═════ TRECHO PARA LEITURA ═════

Uma das jóias da exposição é uma réplica do teto de uma sinagoga de madeira que existiu em Gwozdziec, no século 17. Ele é adornado com pinturas de animais e signos do zodíaco.
O tema difícil das relações entre polacos e judeus durante a ocupação nazista é abordado com cuidado. A exposição fala dos polacos que apoiaram o projeto nazista de extermínio dos judeus mas também daqueles que arriscaram suas vidas tentando ajudá-los.
Um corredor revestido de metal enferrujado, exalando cheiro de queimado, representa os campos de concentração.
As galerias dedicadas ao período do pós-guerra mostram como muitos dos sobreviventes preferiram emigrar a tornarem-se alvos de suspeita, perseguições e campanhas anti-semitas dos comunistas.

═════ INFORMAÇÕES EXTRAÍDAS ═════

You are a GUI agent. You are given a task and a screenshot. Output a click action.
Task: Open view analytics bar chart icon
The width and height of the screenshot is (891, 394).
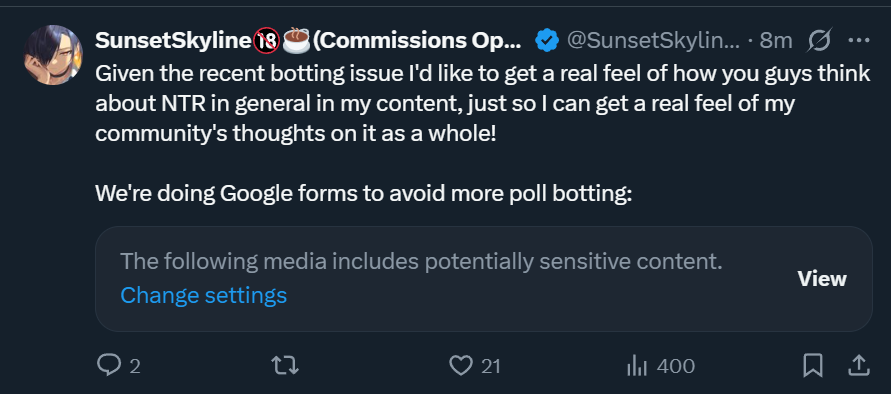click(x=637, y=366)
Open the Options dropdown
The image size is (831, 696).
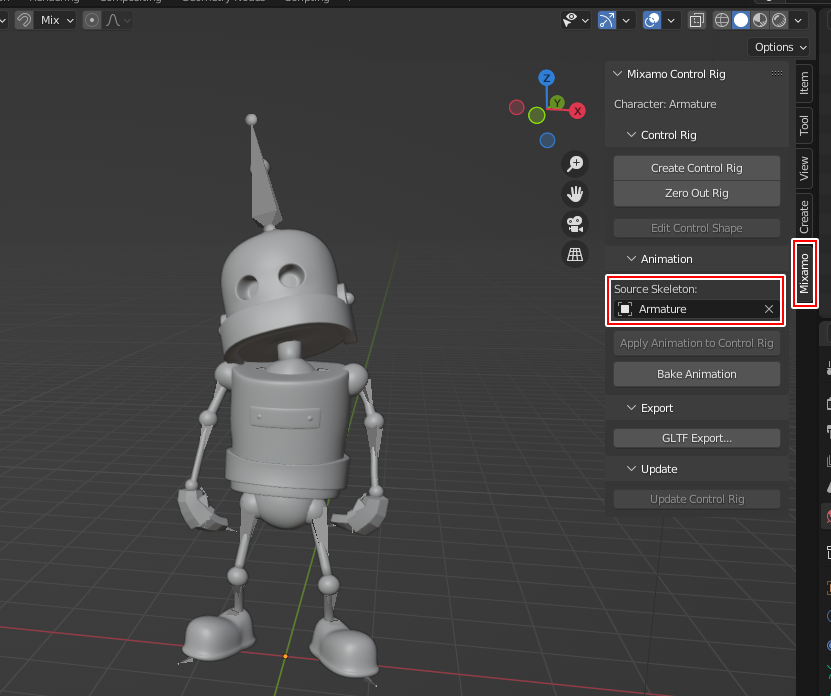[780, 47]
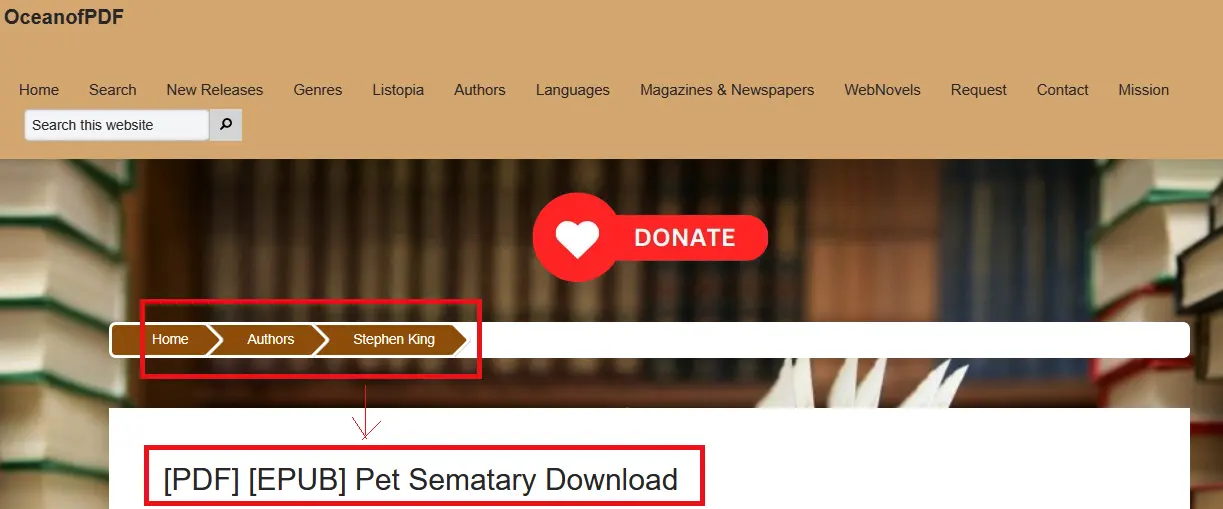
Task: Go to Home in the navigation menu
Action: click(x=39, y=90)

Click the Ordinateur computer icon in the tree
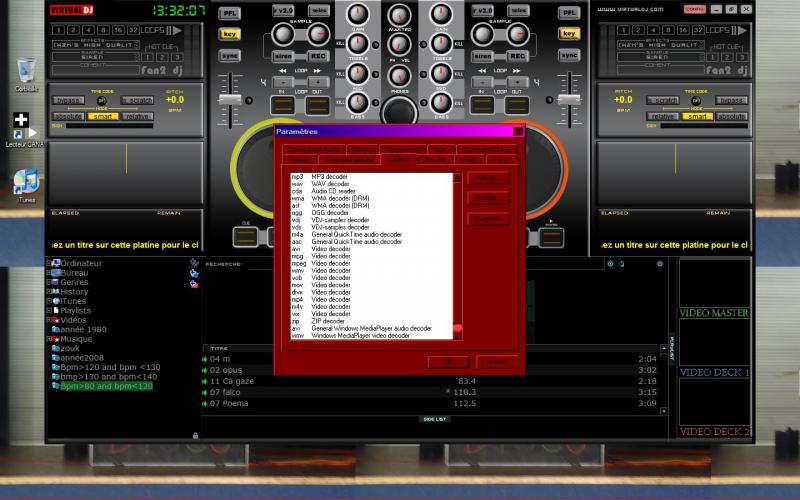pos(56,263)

═════
═════ INFORMAÇÕES EXTRAÍDAS ═════

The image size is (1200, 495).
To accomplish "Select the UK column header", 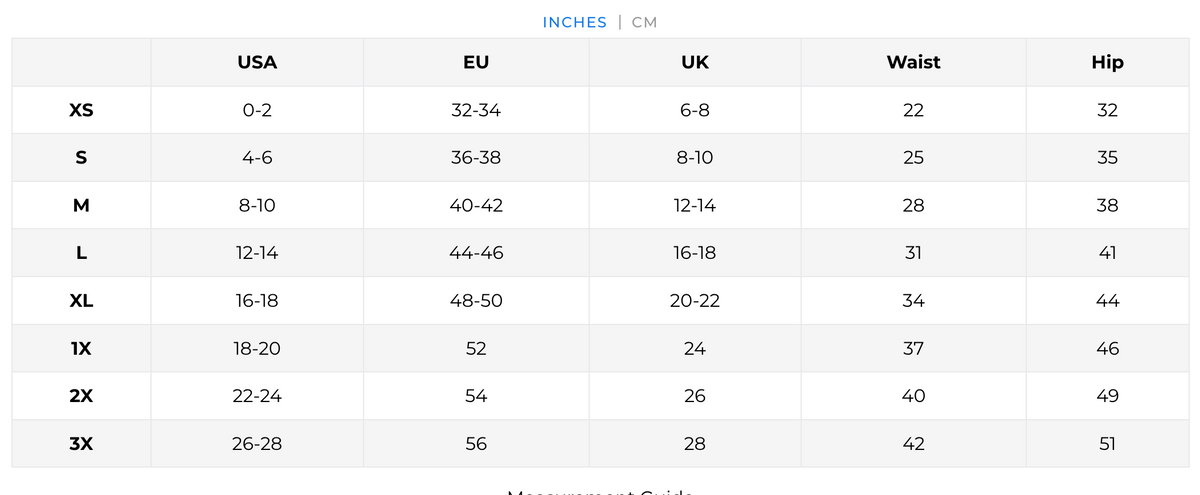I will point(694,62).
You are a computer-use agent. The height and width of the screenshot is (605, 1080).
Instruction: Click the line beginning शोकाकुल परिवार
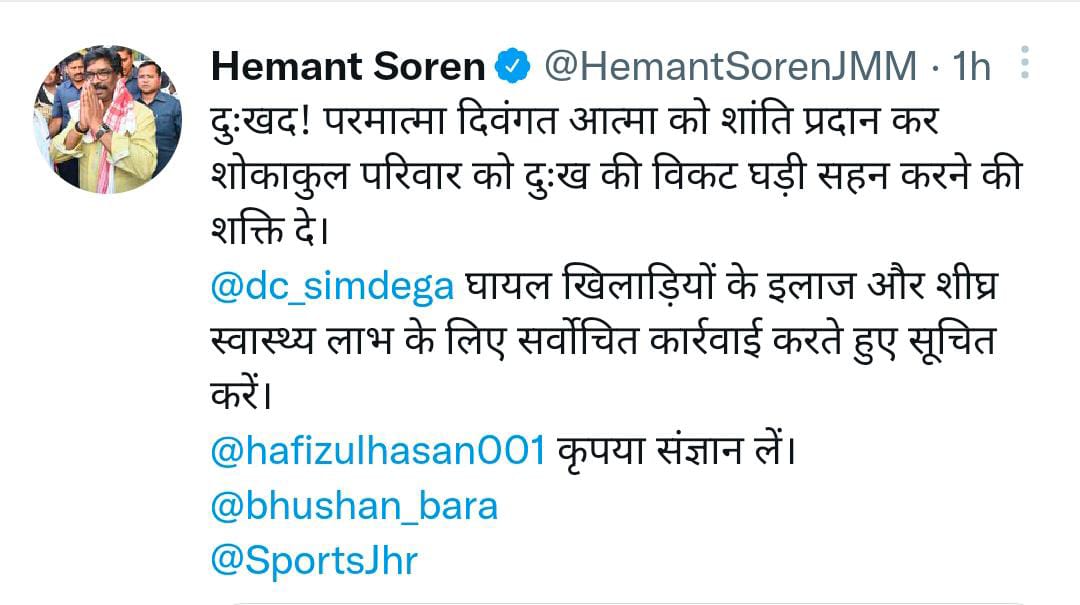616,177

═════

== TAREFA A REALIZAR ==
Reproduza fielmente, no trecho sobre a exposição, tudo o que vai de "Uma das jóias" até "campos de concentração.", incluindo essas palavras.

== SOLUÇÃO DO EXERCÍCIO ==
Uma das jóias da exposição é uma réplica do teto de uma sinagoga de madeira que existiu em Gwozdziec, no século 17. Ele é adornado com pinturas de animais e signos do zodíaco.
O tema difícil das relações entre polacos e judeus durante a ocupação nazista é abordado com cuidado. A exposição fala dos polacos que apoiaram o projeto nazista de extermínio dos judeus mas também daqueles que arriscaram suas vidas tentando ajudá-los.
Um corredor revestido de metal enferrujado, exalando cheiro de queimado, representa os campos de concentração.